» **What you need to do**:
When you write out the listing, keep each word exactly as it stands but include none of its images.

» **Data records**:
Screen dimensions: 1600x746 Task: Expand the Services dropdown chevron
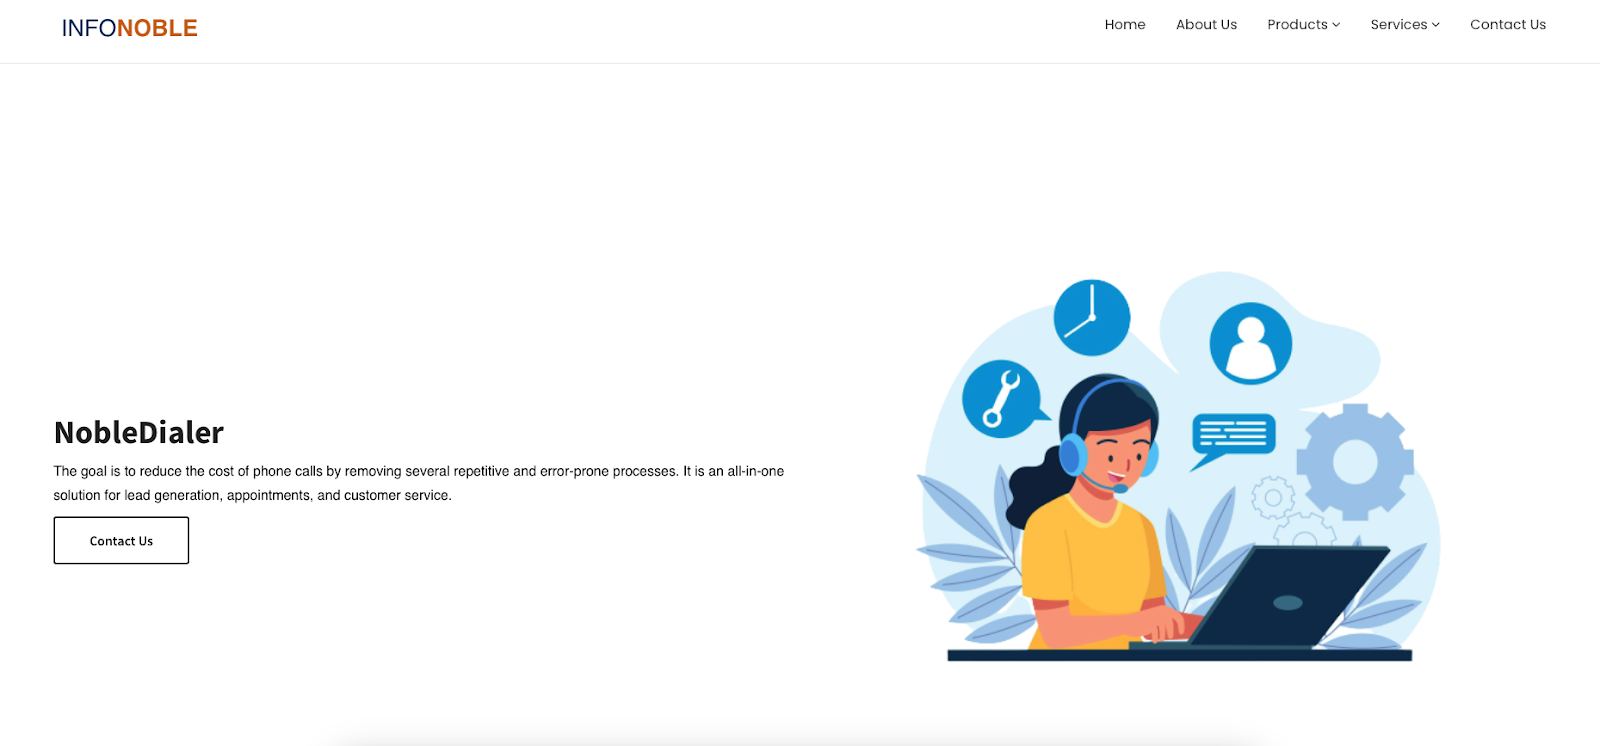pyautogui.click(x=1436, y=25)
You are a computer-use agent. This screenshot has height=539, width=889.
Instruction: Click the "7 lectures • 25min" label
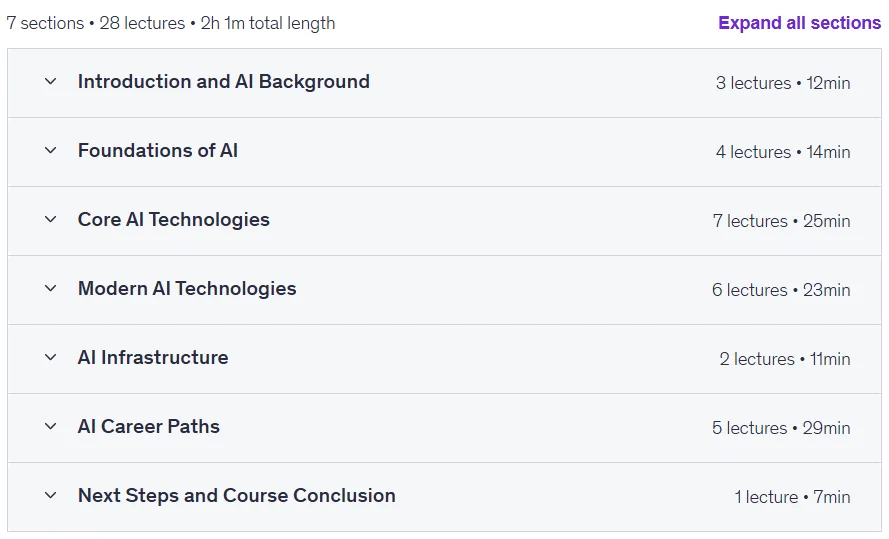tap(781, 221)
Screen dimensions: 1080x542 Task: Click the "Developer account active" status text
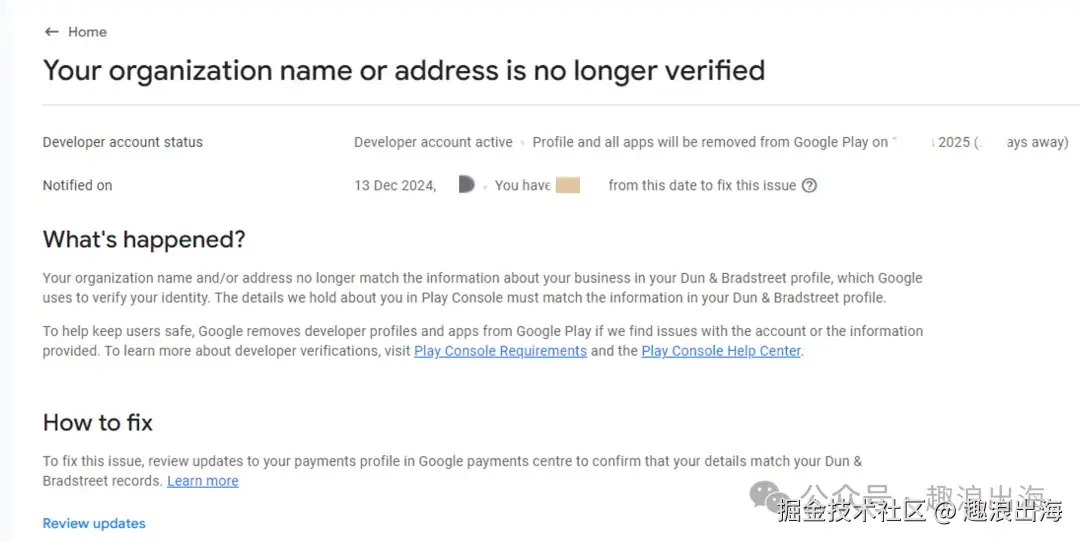pyautogui.click(x=433, y=142)
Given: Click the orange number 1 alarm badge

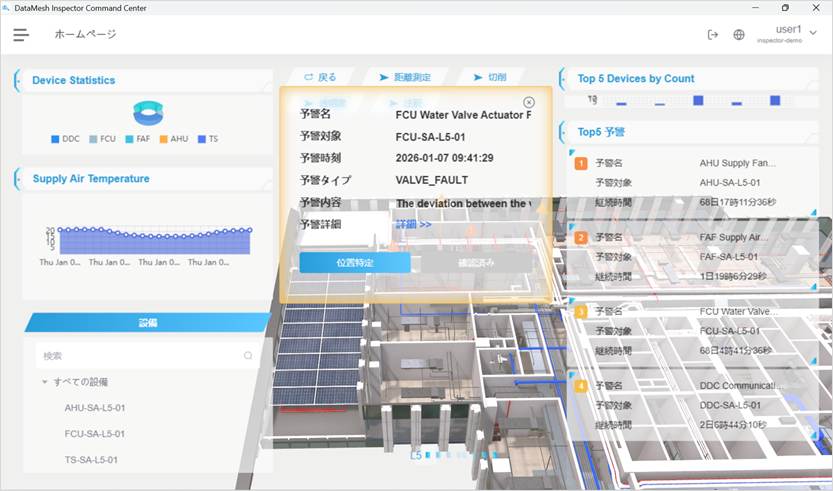Looking at the screenshot, I should click(581, 164).
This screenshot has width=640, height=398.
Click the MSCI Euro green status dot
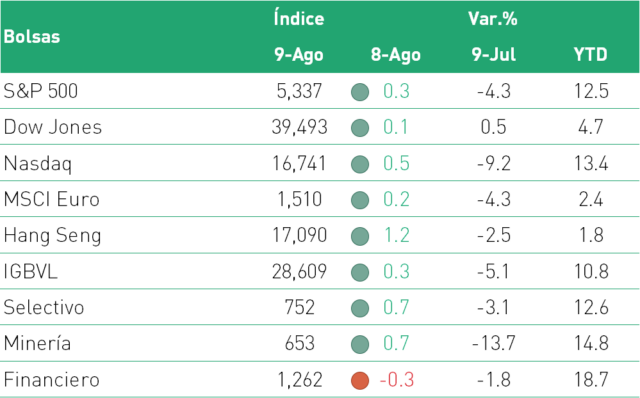point(360,200)
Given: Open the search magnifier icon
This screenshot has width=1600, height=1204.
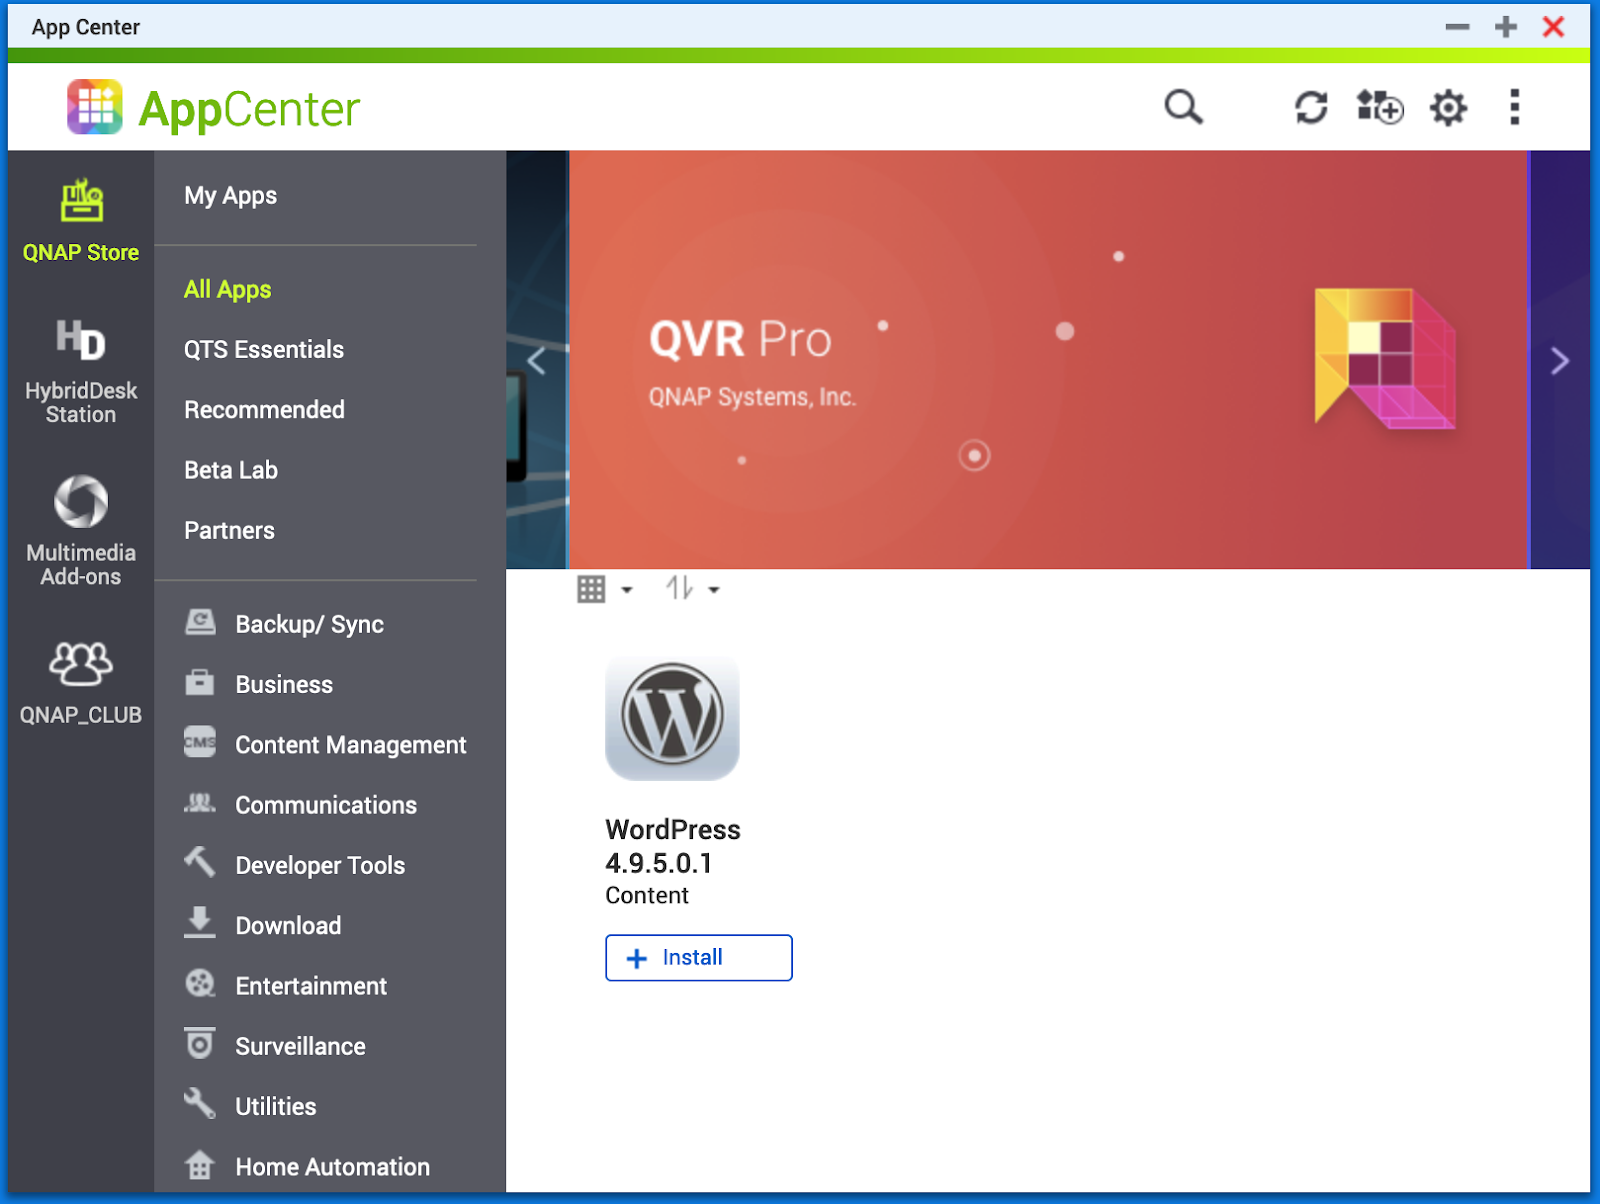Looking at the screenshot, I should 1183,107.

» **Answer to the problem**:
Screen dimensions: 1600x746 Task: Expand the Services dropdown chevron
pyautogui.click(x=1436, y=25)
You are a computer-use agent. This screenshot has height=539, width=889.
Instruction: Click the "7 lectures • 25min" label
tap(781, 221)
Screen dimensions: 1080x542 Task: Click the "Developer account active" status text
pyautogui.click(x=433, y=142)
Given: Click the orange number 1 alarm badge

Looking at the screenshot, I should click(581, 164).
This screenshot has width=640, height=398.
Click the MSCI Euro green status dot
point(360,200)
Given: Open the search magnifier icon
This screenshot has width=1600, height=1204.
Looking at the screenshot, I should 1183,107.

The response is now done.